Therefore, the \(m_1(\mathbf{z})\) goes to infinity if \(x_{11}\) is equal to \(\mu _0\).

Let \(x_m(l)=(x_{11},x_{12},\ldots , x_{k1},x_{k2})\) denote the minimal training sample. Under model \(M_1\), \(x_{ij}\) is independent and identically distributed \(N(\mu _0,\tau _i^2)\), and under \(M_2\), they are independent and identically distributed \(N(\mu ,\sigma _i^2)\). Thus, under model \(M_1\),

$$\begin{aligned} m_1(\mathbf{z})= \left( \sqrt{2\pi }\right) ^{-2k} \prod _{i=1}^{k} \left[ {\sum _{j=1}^2(x_{ij}-\mu _0)^2}\right] ^{-1}<\infty . \end{aligned}$$

Further, under model \(M_2\),

$$\begin{aligned} m_2(\mathbf{z})= & {} \left( \sqrt{2\pi }\right) ^{-2k} \int _{-\infty }^{\infty }\prod _{i=1}^{k} \left[ {S_i^2+2({\bar{x}}_i-\mu _0)^2 }\right] ^{-1}\hbox {d}\mu \\= & {} \left( \sqrt{2\pi }\right) ^{-2k} \left( \prod _{i=1}^{k} S_i^2\right) \int _{-\infty }^{\infty }\prod _{i=1}^{k} \left[ {1+{2({\bar{x}}_i-\mu _0)^2\over S_i^2}}\right] ^{-1}\hbox {d}\mu \\\le & {} \left( \sqrt{2\pi }\right) ^{-2k} \left( \prod _{i=1}^{k} S_i^2 \right) \int _{-\infty }^{\infty } \left[ {1+{2({\bar{x}}_i-\mu _0)^2\over S_i^2}}\right] ^{-1}\hbox {d}\mu . \end{aligned}$$

Therefore, this integral is finite because it is a form of the Student’s t density. The minimal training sample size 2k is proved. \(\square \)

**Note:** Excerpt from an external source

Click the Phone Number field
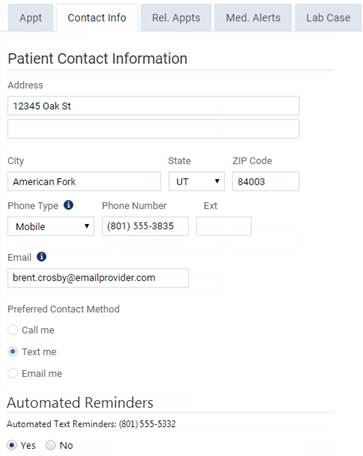The height and width of the screenshot is (456, 363). click(145, 226)
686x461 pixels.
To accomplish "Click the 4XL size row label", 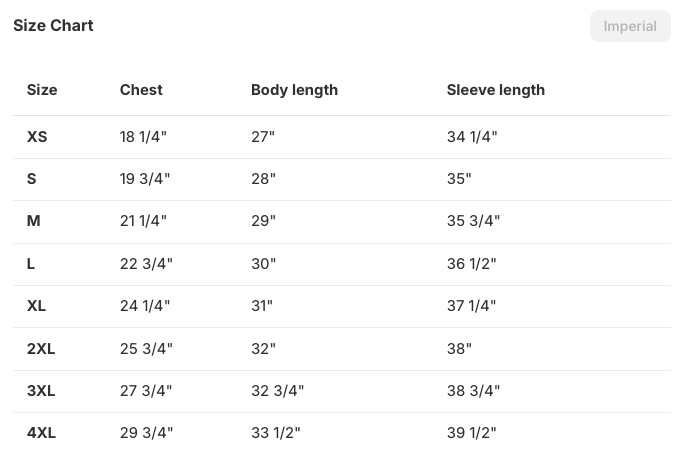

Appendix 3: Proof of Theorem 2

The likelihood function under model \(M_1\) is

$$\begin{aligned} L_1(\sigma _1,\ldots ,\sigma _k\vert \mathbf {x} ) = \left( \sqrt{2\pi }\right) ^{-n} \left( \prod _{i=1}^{k}\sigma _i^{-n_i}\right) \exp \left\{ -\sum _{i=1}^k {1\over 2\sigma _i^2}\left[ S_i^2+n_i({\bar{x}}_i-\mu _0)^2\right] \right\} , \end{aligned}$$

(23)

where \(S_i^2=\sum _{j=1}^{n_i} (x_{ij}-{\bar{x}}_i)^2\) and \({\bar{x}}_i =\sum _{j=1}^{n_i} x_{ij}/n_i, i=1,\ldots ,k\). Additionally, under model \(M_1\), the reference prior for \((\sigma _1,\ldots ,\sigma _k)\) is

$$\begin{aligned} \pi _1^N(\sigma _1,\ldots ,\sigma _k) \propto \prod _{i=1}^k \sigma _i^{-1}. \end{aligned}$$

(24)

Then from the likelihood (23) and the reference prior (24), \(m_1(\mathbf {x}\) under model \(M_1\) is given by

$$\begin{aligned} m_1(\mathbf {x})= & {} \int _{0}^{\infty }\ldots \int _{0}^{\infty } L_1(\sigma _1,\ldots ,\sigma _k\vert \mathbf {x}) \pi _{1}^{N}(\sigma _1,\ldots ,\sigma _k)\hbox {d}\sigma _1 \ldots \hbox {d}\sigma _k \nonumber \\= & {} \left( \sqrt{2\pi }\right) ^{-n}2^{-k} \prod _{i=1}^k {\varGamma }\left[ n_i \over 2\right] \left\{ {S_i^2+n_i({\bar{x}}_i-\mu _0)^2\over 2}\right\} ^{-{n_i\over 2}}. \end{aligned}$$

(25)

For model \(M_2\), the reference prior for \((\mu ,\sigma _1,\ldots ,\sigma _k)\) is

$$\begin{aligned} \pi ^N (\mu ,\sigma _1,\ldots ,\sigma _k) \propto \prod _{i=1}^k \sigma _i^{-1}. \end{aligned}$$

(26)

The likelihood function under model \(M_2\) is

$$\begin{aligned} L_2(\mu ,\sigma _1,\ldots ,\sigma _k \vert \mathbf {x}) \!=\!\left( \sqrt{2\pi }\right) ^{-n} \left( \prod _{i=1}^{k}\sigma _i^{-n_i}\right) \exp \left\{ -\sum _{i=1}^k {1\over 2\sigma _i^2}\left[ S_i^2+n_i({\bar{x}}_i-\mu )^2\right] \right\} \end{aligned}$$

(27)

Thus, from the likelihood (27) and the reference prior (26), the \(m_2(\mathbf {x})\) under model \(M_2\) is given as follows.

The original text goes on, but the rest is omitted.